Imagine dangling four feet in the air on a flimsy silk-like fabric as an instructor says “Okay, now fall forward.” Everyone around me dives right in as I second guess the intentions of the exercise (I am a compulsive over-analyzer). As the Antigravity Yoga hammock is tightly wrapped around legs, I let go and plunge to what seems to be a concussion waiting to happen. Surprisingly, my head didn’t even touch the hardwood floor of the yoga classroom, rather my frizzy hair grazing the ground. Sweet baby Jesus! Who would have thought Antigravity Yoga would be this thrilling? So here I am, a freelancer for a local magazine, covering this class as my first ever assignment. (Some of this post is what I wrote in the final article).
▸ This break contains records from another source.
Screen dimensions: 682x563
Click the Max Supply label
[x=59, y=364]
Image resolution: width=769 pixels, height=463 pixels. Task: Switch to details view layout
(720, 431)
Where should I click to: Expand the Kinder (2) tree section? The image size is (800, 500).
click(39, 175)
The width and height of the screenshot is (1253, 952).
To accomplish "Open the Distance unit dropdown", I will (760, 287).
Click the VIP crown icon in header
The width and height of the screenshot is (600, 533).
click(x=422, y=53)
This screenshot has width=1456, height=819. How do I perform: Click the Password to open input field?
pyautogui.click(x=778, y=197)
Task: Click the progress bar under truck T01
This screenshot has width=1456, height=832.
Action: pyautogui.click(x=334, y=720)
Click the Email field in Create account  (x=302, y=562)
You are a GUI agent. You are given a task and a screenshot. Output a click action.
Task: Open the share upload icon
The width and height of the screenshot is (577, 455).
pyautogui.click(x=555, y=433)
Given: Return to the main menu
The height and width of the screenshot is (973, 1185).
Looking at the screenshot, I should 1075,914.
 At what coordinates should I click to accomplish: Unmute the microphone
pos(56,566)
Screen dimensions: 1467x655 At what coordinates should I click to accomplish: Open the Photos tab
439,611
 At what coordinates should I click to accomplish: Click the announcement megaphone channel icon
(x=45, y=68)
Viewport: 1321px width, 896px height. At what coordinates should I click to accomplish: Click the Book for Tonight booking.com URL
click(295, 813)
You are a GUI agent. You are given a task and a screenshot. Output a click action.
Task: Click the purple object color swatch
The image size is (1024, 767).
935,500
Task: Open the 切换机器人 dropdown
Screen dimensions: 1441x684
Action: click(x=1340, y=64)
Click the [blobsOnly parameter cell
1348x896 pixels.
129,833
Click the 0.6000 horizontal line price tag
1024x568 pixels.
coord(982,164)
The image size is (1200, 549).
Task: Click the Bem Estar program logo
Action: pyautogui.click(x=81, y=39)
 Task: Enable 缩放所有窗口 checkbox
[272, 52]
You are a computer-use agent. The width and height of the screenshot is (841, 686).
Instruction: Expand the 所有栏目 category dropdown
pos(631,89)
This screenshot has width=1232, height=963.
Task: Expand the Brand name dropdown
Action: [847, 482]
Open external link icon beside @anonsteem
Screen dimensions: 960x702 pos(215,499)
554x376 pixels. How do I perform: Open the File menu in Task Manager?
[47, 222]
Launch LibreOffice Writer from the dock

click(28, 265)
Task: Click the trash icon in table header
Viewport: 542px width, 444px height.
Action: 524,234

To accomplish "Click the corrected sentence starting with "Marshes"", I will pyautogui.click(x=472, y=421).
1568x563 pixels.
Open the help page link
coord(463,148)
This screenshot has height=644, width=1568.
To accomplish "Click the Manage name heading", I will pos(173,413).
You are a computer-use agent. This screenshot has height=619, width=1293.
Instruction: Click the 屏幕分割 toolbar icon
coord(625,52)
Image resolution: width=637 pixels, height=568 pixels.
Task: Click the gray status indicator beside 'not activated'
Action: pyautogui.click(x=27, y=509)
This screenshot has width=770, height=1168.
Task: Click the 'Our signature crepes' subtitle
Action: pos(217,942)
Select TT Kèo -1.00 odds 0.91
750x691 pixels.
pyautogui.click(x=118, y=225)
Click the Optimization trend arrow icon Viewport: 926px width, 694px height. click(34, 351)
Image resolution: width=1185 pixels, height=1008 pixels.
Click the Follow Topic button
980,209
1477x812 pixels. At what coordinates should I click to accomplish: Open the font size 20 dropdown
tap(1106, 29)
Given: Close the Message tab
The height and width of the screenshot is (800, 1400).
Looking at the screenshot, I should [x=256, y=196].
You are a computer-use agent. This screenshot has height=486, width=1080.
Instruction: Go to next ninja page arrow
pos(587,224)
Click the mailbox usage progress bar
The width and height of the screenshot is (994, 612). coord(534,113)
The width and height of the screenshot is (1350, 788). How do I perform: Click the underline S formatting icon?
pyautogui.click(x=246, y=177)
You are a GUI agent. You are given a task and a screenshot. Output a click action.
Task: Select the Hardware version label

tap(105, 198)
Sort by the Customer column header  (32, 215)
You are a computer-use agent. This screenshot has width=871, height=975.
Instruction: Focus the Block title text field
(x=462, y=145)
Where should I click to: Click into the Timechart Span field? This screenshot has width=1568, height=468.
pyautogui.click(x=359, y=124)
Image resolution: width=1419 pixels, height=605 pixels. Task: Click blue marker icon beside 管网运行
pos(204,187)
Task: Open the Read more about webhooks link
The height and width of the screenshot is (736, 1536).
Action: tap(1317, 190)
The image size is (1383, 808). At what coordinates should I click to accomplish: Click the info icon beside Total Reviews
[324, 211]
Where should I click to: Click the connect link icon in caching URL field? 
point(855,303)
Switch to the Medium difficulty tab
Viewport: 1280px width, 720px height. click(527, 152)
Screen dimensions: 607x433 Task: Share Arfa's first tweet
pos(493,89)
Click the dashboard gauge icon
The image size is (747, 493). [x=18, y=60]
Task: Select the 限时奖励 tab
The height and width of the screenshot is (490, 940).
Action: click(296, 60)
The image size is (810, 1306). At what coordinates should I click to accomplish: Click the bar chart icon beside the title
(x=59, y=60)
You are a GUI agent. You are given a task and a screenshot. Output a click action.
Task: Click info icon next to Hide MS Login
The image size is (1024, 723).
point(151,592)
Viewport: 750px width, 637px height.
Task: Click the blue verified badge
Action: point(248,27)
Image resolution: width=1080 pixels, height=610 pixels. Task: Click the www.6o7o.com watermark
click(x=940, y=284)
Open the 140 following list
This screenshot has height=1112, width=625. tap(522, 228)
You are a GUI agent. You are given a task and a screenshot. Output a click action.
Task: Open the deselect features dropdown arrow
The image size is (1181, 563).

Out of the six Yogi’s in the class, I am by far the curviest. One of my thighs is bigger than two of the instructor’s, who is a petite, understated guy who comes alive while flipping in the hammock and teaching the class. Plastered on a mirrored wall of the classroom the words, “Monitor your Resistance, Trust Your Hammock” are the inspiration to successfully completing an AntiGravity Yoga class at Raffa Yoga Studios (in Cranston, R.I.). This unique yoga practice has been blossoming over the past decade and is considered the quintessential leader in aerial yoga.
There is no yoga mat needed for this class. Instead, a structural fabric is suspended from the ceiling which is connected from two overhead points. Each hammock is measured to your height to ensure your safety. For a girl like me, I thought there was no way it could hold me up. Skeptical at first, the fabric is a lot stronger than it looks; in fact, each hammock holds up to 2,500 pounds.
After lighting incense to add to the calming environment, the fun commences. Being upside down was the most relaxing part of the class. The flow of blood rushing to your head creates a zen-like mental state allowing one to become aligned with mind and body.
The newest position, called the Chandelier, was created by Christopher Harrison, the creator of Antigravity yoga, for pop star Pink. She used the position in her 2010 Grammy Awards performance. I watched her performance before coming to the class and holy shit was it intimidating. There was no way I could do that, I thought, even without the water pouring down on me like she did. (Check out the performance in the link below)
The position involves a moderate amount of stretching. In order to do the position, the gathered hammock is securely placed above the tailbone with one leg wrapped around the fabric, while upside down. The other leg is bent behind the body while both arms reach and grab the foot. Although it is challenging, the pose pushes the body’s flexibility threshold while stretching the hamstrings and glutes. Holy crampage! My hip abductors got a serious workout. I never realized how little I used those muscles until then.
Needless to say, if you are thinking about taking the class, do it. It has my stamp of approval. And for the bustier babes, don’t be afraid. However, there were some positions that were KILLING my thighs because it was wrapped so tight. I would say a thinner person would have an easier time contorting their bodies but overall, a great workout and fun experience. I felt like I was in Cirque Du Coleil. I have been trying to get in shape, especially with the new year approaching because if I don’t have a resolution, I’ll feel like a useless human being. At least I can sound ambitious by having some sort of fitness goal. Anyway, the lame, repetitive classes at my gym are losing my interest so this alternative workout is the way to go. Let’s just hope I stick with it.